Copy out the listing below word for word, with no changes.

Entries supplied:
⁂

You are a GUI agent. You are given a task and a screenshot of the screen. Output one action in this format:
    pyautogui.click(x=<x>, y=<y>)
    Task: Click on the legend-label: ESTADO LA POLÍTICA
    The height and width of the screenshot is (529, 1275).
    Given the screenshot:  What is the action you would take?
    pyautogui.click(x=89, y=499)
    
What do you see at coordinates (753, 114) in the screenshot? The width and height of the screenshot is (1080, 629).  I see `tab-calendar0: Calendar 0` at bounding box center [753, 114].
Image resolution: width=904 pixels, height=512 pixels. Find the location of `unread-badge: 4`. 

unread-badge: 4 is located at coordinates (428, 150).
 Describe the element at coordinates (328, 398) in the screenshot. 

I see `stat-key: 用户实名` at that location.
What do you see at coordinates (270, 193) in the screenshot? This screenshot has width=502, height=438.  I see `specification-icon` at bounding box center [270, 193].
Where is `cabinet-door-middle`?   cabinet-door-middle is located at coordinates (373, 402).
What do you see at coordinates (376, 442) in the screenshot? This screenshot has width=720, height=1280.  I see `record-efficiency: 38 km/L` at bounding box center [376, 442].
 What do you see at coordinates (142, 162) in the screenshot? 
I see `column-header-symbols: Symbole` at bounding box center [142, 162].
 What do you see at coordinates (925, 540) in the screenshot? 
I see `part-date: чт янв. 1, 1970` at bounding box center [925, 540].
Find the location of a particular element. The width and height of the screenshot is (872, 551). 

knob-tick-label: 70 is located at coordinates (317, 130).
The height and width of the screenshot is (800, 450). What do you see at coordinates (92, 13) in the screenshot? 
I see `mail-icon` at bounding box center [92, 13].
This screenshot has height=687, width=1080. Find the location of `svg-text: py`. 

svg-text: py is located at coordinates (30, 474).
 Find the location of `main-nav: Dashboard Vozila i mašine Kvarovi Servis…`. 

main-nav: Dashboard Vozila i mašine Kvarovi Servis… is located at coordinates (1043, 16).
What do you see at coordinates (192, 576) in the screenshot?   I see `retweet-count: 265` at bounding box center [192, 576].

⁂

Solution to the problem:
You are a GUI agent. You are given a task and a screenshot of the screen. Output one action in this format:
    pyautogui.click(x=<x>, y=<y>)
    Task: Click on the legend-label: ESTADO LA POLÍTICA
    The height and width of the screenshot is (529, 1275).
    Given the screenshot:  What is the action you would take?
    pyautogui.click(x=89, y=499)
    
What do you see at coordinates (753, 114) in the screenshot? The width and height of the screenshot is (1080, 629).  I see `tab-calendar0: Calendar 0` at bounding box center [753, 114].
Image resolution: width=904 pixels, height=512 pixels. Find the location of `unread-badge: 4`. 

unread-badge: 4 is located at coordinates (428, 150).
 Describe the element at coordinates (328, 398) in the screenshot. 

I see `stat-key: 用户实名` at that location.
What do you see at coordinates (270, 193) in the screenshot? This screenshot has width=502, height=438.  I see `specification-icon` at bounding box center [270, 193].
Where is `cabinet-door-middle`?   cabinet-door-middle is located at coordinates (373, 402).
What do you see at coordinates (376, 442) in the screenshot? This screenshot has width=720, height=1280.  I see `record-efficiency: 38 km/L` at bounding box center [376, 442].
 What do you see at coordinates (142, 162) in the screenshot? 
I see `column-header-symbols: Symbole` at bounding box center [142, 162].
 What do you see at coordinates (925, 540) in the screenshot? 
I see `part-date: чт янв. 1, 1970` at bounding box center [925, 540].
Find the location of a particular element. The width and height of the screenshot is (872, 551). 

knob-tick-label: 70 is located at coordinates (317, 130).
The height and width of the screenshot is (800, 450). What do you see at coordinates (92, 13) in the screenshot? 
I see `mail-icon` at bounding box center [92, 13].
This screenshot has height=687, width=1080. Find the location of `svg-text: py`. 

svg-text: py is located at coordinates (30, 474).
 Find the location of `main-nav: Dashboard Vozila i mašine Kvarovi Servis…`. 

main-nav: Dashboard Vozila i mašine Kvarovi Servis… is located at coordinates (1043, 16).
What do you see at coordinates (192, 576) in the screenshot?   I see `retweet-count: 265` at bounding box center [192, 576].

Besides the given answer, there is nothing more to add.